Take this piece of Javascript in a browser:

<script>

console.log(window.someThing);
var x = 12;

function foo() {
   window.otherThing = x;
}

</script>

Inside foo we can access window, we all know that, but why exactly?

  • Is it some kind of special global variable?
  • Or does the "root scope" (inside the script tag) have it as an implicit local variable and is it simply "closure-inherited" as any other local variable (like x above) can be?

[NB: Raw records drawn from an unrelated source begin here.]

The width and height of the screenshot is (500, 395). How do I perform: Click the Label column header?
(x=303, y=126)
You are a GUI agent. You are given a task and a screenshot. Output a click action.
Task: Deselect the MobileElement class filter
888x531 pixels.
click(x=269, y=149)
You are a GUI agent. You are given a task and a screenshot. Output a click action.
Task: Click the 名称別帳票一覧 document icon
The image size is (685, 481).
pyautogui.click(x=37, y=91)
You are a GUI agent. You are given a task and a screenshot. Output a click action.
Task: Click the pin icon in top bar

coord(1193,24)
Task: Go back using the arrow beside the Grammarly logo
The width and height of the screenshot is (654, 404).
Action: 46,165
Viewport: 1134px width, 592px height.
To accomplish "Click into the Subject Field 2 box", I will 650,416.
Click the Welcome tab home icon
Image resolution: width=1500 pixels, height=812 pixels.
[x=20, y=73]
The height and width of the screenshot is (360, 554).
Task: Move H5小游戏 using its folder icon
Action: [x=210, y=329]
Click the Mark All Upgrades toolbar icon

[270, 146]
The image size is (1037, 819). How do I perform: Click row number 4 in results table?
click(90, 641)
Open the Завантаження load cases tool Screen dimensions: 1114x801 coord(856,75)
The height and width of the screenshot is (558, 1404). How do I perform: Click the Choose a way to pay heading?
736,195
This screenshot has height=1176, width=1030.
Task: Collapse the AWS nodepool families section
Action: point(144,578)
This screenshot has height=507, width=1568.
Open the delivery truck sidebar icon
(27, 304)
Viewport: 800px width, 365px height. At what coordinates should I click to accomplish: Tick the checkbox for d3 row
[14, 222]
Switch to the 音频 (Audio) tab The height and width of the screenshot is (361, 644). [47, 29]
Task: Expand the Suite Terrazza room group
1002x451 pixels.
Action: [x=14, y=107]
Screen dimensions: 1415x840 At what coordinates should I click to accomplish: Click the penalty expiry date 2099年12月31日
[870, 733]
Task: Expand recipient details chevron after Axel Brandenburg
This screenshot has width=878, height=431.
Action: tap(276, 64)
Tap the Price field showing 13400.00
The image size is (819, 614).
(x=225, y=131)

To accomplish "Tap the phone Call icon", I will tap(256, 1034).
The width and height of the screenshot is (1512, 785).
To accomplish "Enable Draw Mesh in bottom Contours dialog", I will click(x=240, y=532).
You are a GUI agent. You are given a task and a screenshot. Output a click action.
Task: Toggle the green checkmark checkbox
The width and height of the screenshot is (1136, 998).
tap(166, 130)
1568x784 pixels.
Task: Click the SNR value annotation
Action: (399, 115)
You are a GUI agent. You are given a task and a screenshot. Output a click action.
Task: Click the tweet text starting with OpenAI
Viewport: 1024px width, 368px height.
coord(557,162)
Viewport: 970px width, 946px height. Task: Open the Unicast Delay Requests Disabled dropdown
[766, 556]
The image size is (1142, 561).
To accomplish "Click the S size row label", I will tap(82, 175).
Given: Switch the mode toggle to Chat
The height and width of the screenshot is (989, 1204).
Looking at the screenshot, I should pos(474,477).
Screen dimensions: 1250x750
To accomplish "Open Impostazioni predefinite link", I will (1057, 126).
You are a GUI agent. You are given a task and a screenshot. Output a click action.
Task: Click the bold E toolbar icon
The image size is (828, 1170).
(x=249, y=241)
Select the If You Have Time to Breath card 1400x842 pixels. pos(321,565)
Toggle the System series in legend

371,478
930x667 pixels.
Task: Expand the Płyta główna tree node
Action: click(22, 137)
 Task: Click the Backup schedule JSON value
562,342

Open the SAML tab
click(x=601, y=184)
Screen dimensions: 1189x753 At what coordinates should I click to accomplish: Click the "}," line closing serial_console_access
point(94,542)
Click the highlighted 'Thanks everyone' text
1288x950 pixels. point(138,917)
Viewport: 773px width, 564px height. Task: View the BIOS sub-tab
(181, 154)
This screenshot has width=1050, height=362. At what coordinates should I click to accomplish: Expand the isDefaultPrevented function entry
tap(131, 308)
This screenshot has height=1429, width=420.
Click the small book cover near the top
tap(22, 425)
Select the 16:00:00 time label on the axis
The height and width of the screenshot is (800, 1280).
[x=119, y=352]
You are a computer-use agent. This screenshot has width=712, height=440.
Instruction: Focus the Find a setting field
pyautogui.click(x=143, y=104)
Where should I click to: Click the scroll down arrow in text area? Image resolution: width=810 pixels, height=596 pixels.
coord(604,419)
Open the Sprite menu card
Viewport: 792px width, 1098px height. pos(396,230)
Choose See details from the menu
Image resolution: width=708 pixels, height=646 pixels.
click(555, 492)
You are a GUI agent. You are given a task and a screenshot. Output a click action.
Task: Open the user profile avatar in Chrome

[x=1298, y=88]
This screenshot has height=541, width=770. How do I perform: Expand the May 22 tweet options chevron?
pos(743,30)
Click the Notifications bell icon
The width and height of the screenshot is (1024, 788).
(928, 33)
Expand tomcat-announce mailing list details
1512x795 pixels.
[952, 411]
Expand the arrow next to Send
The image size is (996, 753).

And how does that concur with variables declared directly inside the script tag being set as properties of window? (Or is that not so?)

<script>
var x = 12;
function() {
   console.log(window.x);
}
</script>

Answer

jAndy picture jAndy · Jul 13, 2011

The reason why you can access "out of scope" or "free" variables in ECMAscript is the such called Scope chain. The scope chain is a special property from each Execution context. As mentioned several times before, a context object looks at least like:

  • [[scope]]
  • Variable / Activation Object
  • "this" context value

each time you access a variable(-name) within a context (a function for instance), the lookup process always starts in it's own Activation Object. All formal parameters, function declarations and locally defined variables (var) are stored in that special object. If the variablename was not found in that object, the search goes into the [[Scope]]-chain. Each time a function(-context) is initialized, it'll copy all parent context variable/activation objects into its internal [[Scope]] property. That is what we call, a lexical scope. That is the reason why Closures work in ECMAscript. Since the Global context also has an Variable Object (more precisely, **the variable object for the global object is the global object itself) it also gets copied into the functions [[Scope]] property.

That is the reason why you can access window from within any function :-)

The above explanation has one important conceptional conclusion: Any function in ECMAscript is a Closure, which is true. Since every function will at least copy the global context VO in its [[Scope]] property.